The permanent-residence illusion
Here is the claim to discard entirely: that property-based residence leads to permanent residence (stalni boravak) after five years. Under the Law on Foreigners, time spent in Montenegro on a permit granted for the disposal of real estate owned by the foreigner is not counted toward the five years of continuous lawful residence required for permanent status. You may renew a property-based permit annually for a decade and be no closer to permanent residence than on day one.
The route that does work is the company. An investor who holds more than 51% of a Montenegrin DOO and is appointed its executive director can obtain a temporary residence-and-work permit (dozvola za privremeni boravak i rad), and time on that basis does count toward permanent residence. The 2026 reforms tightened this deliberately to end dormant shell companies: the executive-director route now carries real tax and social-contribution obligations tied to maintaining the status — in practice an annual minimum (reported around €5,000, to be confirmed against current MUP and tax rates). The company is no longer a nameplate; it has to be a functioning, paying entity.
For an investor whose real objective is a long-term European base, the implication is concrete: structure around the DOO from the start, and treat property as the asset, not the immigration vehicle. The two strategies are set out in the property guide.
The application, step by step
Montenegro's immigration system is digitalising through a visa information system, but the biometric step remains physical. After the application is filed, the applicant must appear in person at the Ministry of Interior (MUP) within 10 days to give photograph and fingerprints. The standard documents are:
- A passport valid for at least three months beyond the intended stay.
- The title sheet (list nepokretnosti).
- Valid health insurance.
- An apostilled clean criminal record from the country of origin or of the last six months' residence.
- Proof of sufficient financial means. The figure of €3,650 is widely repeated by agencies and reflects common practice, but it is not named as such in the Law on Foreigners or MUP regulations, which require "sufficient financial means" — confirm the current expectation before relying on a specific number.
- On renewal, proof that property taxes are paid.
Permits are issued for one year. Renewal (produženje) must be filed before the current card expires — under the 2026 rules, no earlier than 60 and no later than 30 days before expiry. The old practice of renewing late by paying a penalty has been removed; missing the window means starting over.

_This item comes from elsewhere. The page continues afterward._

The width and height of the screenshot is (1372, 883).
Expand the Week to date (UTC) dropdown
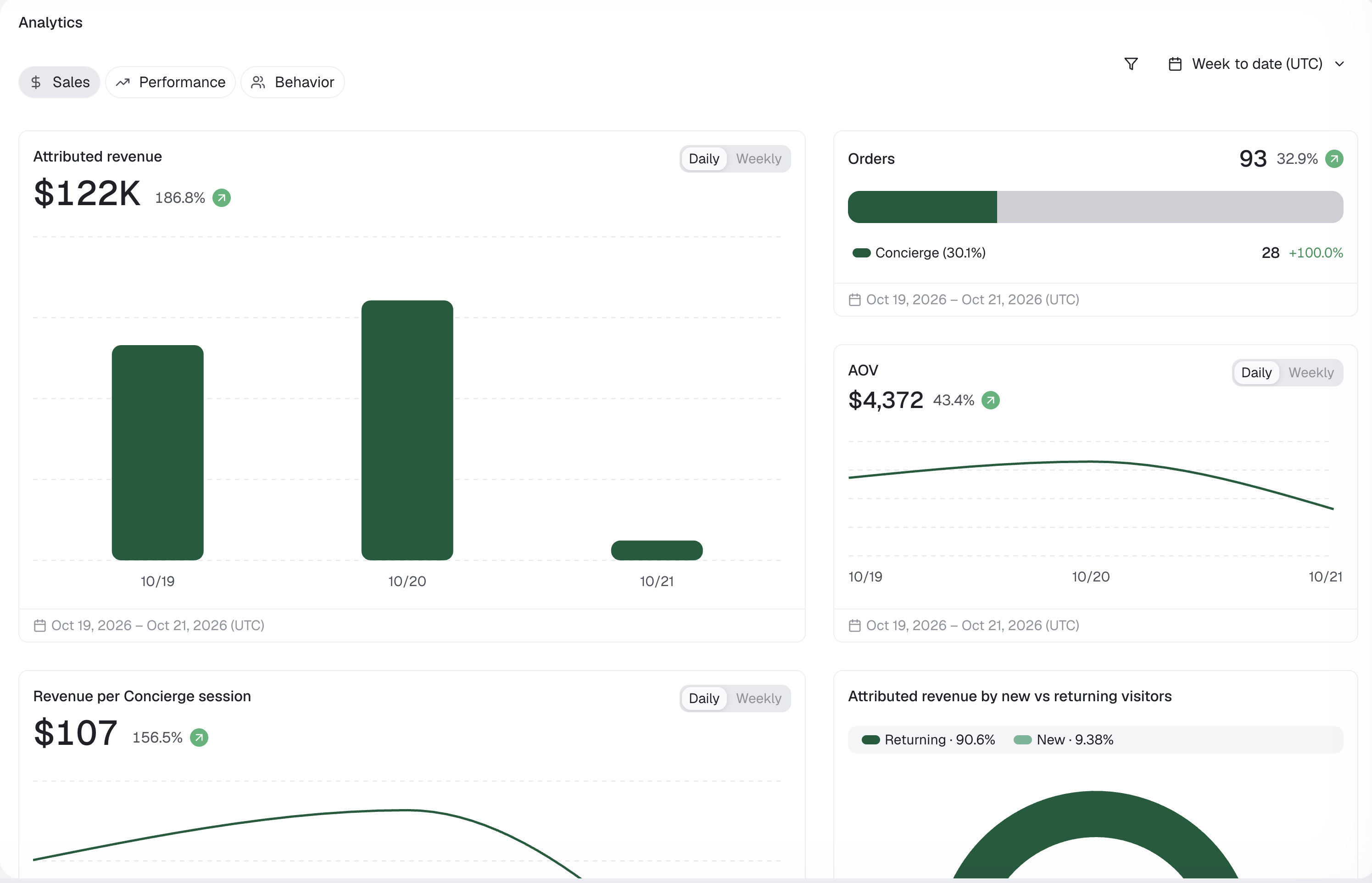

And to be clear about citizenship
There is no citizenship-by-investment programme in Montenegro. The previous scheme closed at the end of 2022 under EU pressure, and recurring rumours of a 2026 relaunch are unsupported by any current law or draft. Citizenship is reached only through standard naturalisation after long lawful residence. Any adviser selling a Montenegrin passport for an investment sum is selling something that does not exist.